The trick is pretty simple: for negative y sign extension will place a pattern of 11111...1 in EDX, which is actually -1 in 2's complement representation. The following SUB will effectively add 1 to EAX if the original y value was negative. If the original y was positive (or 0), the EDX will hold 0 after the sign extension and EAX will remain unchanged.

In other words, when you write y /= 2 with signed y, the compiler generates the code that does something more like the following

y = (y < 0 ? y + 1 : y) >> 1;

or, better

y = (y + (y < 0)) >> 1;

Note, that C++ standard does not require the result of the division to be rounded towards zero, so the compiler has the right to do just a single shift even for signed types. However, normally compilers follow the recommendation to round towards zero (or offer an option to control the behavior).
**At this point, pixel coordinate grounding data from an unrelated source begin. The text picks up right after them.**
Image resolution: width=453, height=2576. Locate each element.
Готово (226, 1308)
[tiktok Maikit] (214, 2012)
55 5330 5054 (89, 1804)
P.S. I don't know for sure what the purpose of that LEA instruction is. It is indeed a no-op. However, I suspect that this might be just a placeholder instruction inserted into the code for further patching. If I remember correctly, MS compiler has an option that forces the insertion of placeholder instructions at the beginning and at the end of each function. In the future this instruction can be overwritten by the patcher with a CALL or JMP instruction that will execute the patch code. This specific LEA was chosen just because it produces the a no-op placeholder instruction of the correct length. Of course, it could be something completely different.

Answer 3

This doesn't really answer the question, but is a helpful hint. Instead of mucking around with the OllyDbg.exe thing, you can make Visual Studio generate the asm file for you, which has the added bonus that it can put in the original source code as comments. This isn't a big deal for your current small project, but as your project grows, you may end up spending a fair amount of time figuring out which assembly code matches which source code.

From the command line, you want the /FAs and /Fa options (MSDN).

Here's part of the output for your example code (I compiled debug code, so the .asm is longer, but you can do the same thing for your optimized code):

_wmain  PROC      ; COMDAT

; 8    : {

    push ebp
    mov ebp, esp
    sub esp, 216    ; 000000d8H
    push ebx
    push esi
    push edi
    lea edi, DWORD PTR [ebp-216]
    mov ecx, 54     ; 00000036H
    mov eax, -858993460    ; ccccccccH
    rep stosd

; 9    :     int x=5; int y=1024;

    mov DWORD PTR _x$[ebp], 5
    mov DWORD PTR _y$[ebp], 1024  ; 00000400H
$LN2@wmain:

; 10   :     while(x) { x--; y/=2; }

    cmp DWORD PTR _x$[ebp], 0
    je SHORT $LN1@wmain
    mov eax, DWORD PTR _x$[ebp]
    sub eax, 1
    mov DWORD PTR _x$[ebp], eax
    mov eax, DWORD PTR _y$[ebp]
    cdq
    sub eax, edx
    sar eax, 1
    mov DWORD PTR _y$[ebp], eax
    jmp SHORT $LN2@wmain
$LN1@wmain:

; 11   :     return x+y;

    mov eax, DWORD PTR _x$[ebp]
    add eax, DWORD PTR _y$[ebp]

; 12   : }

    pop edi
    pop esi
    pop ebx
    mov esp, ebp
    pop ebp
    ret 0
_wmain  ENDP

Hope that helps!

Answer 4

The reason that the compiler emits this:

LEA EBX,DWORD PTR DS:[EBX]

instead of the semantically equivalent:

NOP
NOP
NOP
NOP
NOP
NOP

..is that it's faster for the processor to execute one 6-byte instruction than six 1-byte instructions. That's all.